Curtis (Curt) B. Storlie, Ph.D., has methodological expertise in Bayesian hierarchical modeling, longitudinal and spatial modeling, missing data, nonparametric regression, machine learning, and artificial intelligence (AI) approaches. Most of his journal publications discuss complex statistical modeling challenges resulting from collaborative research, which is now focused on improving clinical practice with data science.
Dr. Storlie's research at Mayo Clinic has been extraordinarily interdisciplinary in nature. The goal of this research is to understand the critical aspects of a specific problem and what is needed statistically to help achieve the objective. Inevitably, the scientific questions and data then motivate his methodological research as well.
- Palliative care. Identify patients who have uncontrolled symptom burdens using demographics, prior history, vital signs, lab results and notes. Conduct an intervention to arrange a palliative care consult with a specialist.
- Drug diversion detection. Identify bad actors (medication theft) among providers on the basis of medication transaction, charting, and waste data.
- Intensive care unit (ICU) bleeding and other adverse event monitoring and prediction. Use vital signs, lab results and notes of ICU patients to detect suspected bleeding, shock and other adverse events earlier.
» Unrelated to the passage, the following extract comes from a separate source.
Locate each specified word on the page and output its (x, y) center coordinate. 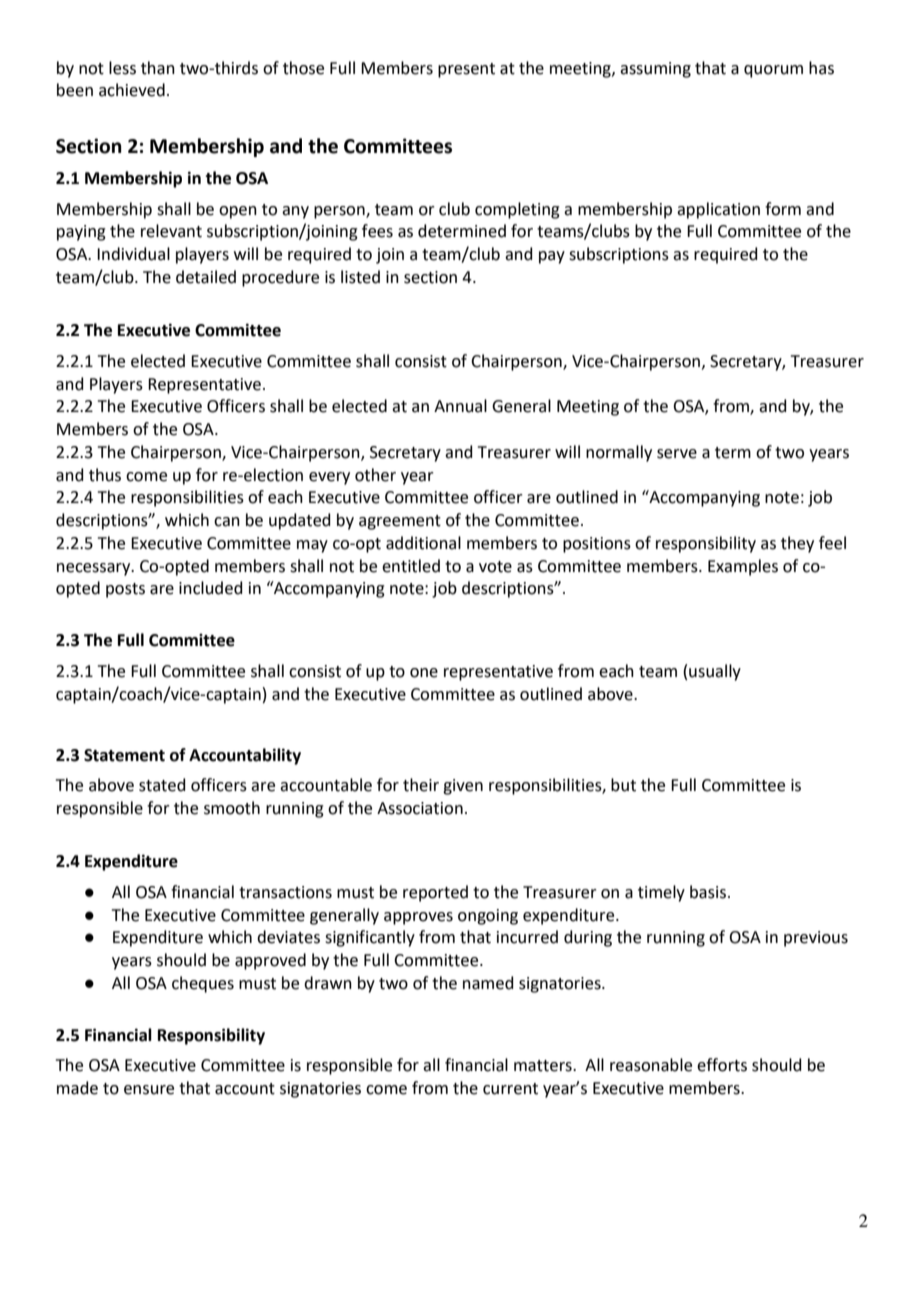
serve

- Surgical site infection. In real-time, identify surgical patients with the highest risk of developing or having infection during the course of their encounter using demographics, history, procedure, vital signs, lab results and notes. Use transfer learning to assist in training models for lower volume or event-rate surgical specialties and institutions.
Significance to patient care
Dr. Storlie's goal is to take data science and AI research to the next level at Mayo Clinic by not only applying state-of-the-art approaches to build models but also integrating these models into clinical practice in a way that improves the processes and care provided to patients.